Os objetivos da UNAC são a proteção da floresta mediterrânica e o desenvolvimento do mundo rural, promovendo e defendendo os interesses económicos e sociais da região em geral e dos seus associados.

Para isto, em conjunto com as seis organizações de produtores florestais filiadas, abrange uma área de intervenção superior a 700.000 ha no centro e sul do País, onde promove, desenvolve e apoia todas as ações conducentes à defesa dos direitos da propriedade privada, à valorização económica dos espaços florestais, à promoção dos sistemas produtivos cortiça, lenho e fruto, à integração dos espaços florestais no desenvolvimento rural, à valorização socioeconómica do espaço florestal e da sua função ambiental e ao fomento da biodiversidade.
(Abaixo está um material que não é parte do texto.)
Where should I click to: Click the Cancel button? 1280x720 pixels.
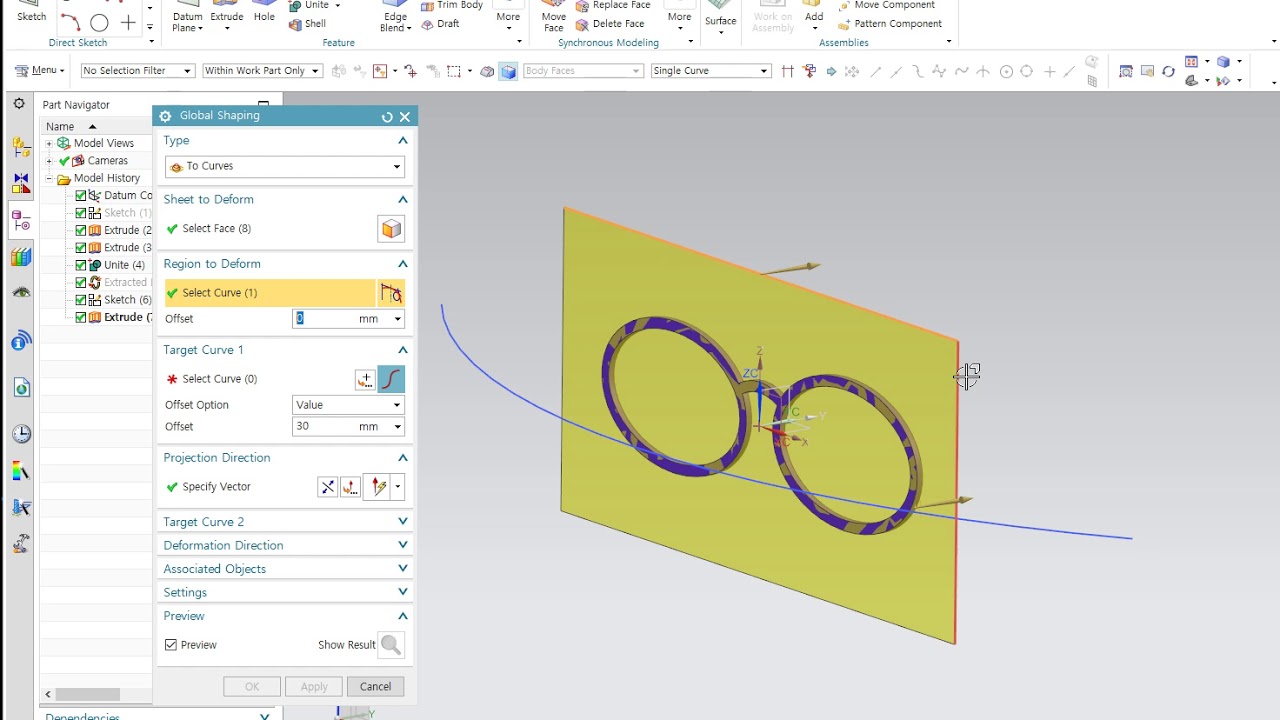375,687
Em que projetos estão envolvidos?

Tendo por objetivo aumentar o conhecimento disponível e dar respostas aos problemas dos proprietários florestais na gestão dos sistemas agroflorestais mediterrânicos, a UNAC tem estado envolvida em diversos projetos de I&D, nos quais assegura a interface Investigação – Proprietário florestal e faz depois a tradução e transferência dos resultados para a aplicação prática. Os grupos operacionais dedicados ao sobreiro e ao pinheiro manso são disso um exemplo recente, que permitiu obter resultados para a fertilização racional destas espécies, e para a prevenção de pragas e doenças.

Também ao nível dos mercados emergentes, como serão o pagamento de serviços de ecossistema, liderámos o projeto ECOPOL com o IST – Instituto Superior Técnico, para a quantificação dos serviços de ecossistema providenciados pelos montados de sobro e de azinho, cujos resultados podem constituir a base para um eco-regime na futura PAC.

Por fim, como olha para a floresta portuguesa a longo prazo e que desafios essenciais temos pela frente?

A sustentabilidade económica, social e ambiental é o desafio de longo prazo, onde o peso de cada um destes três pilares tem necessariamente de ser equilibrado.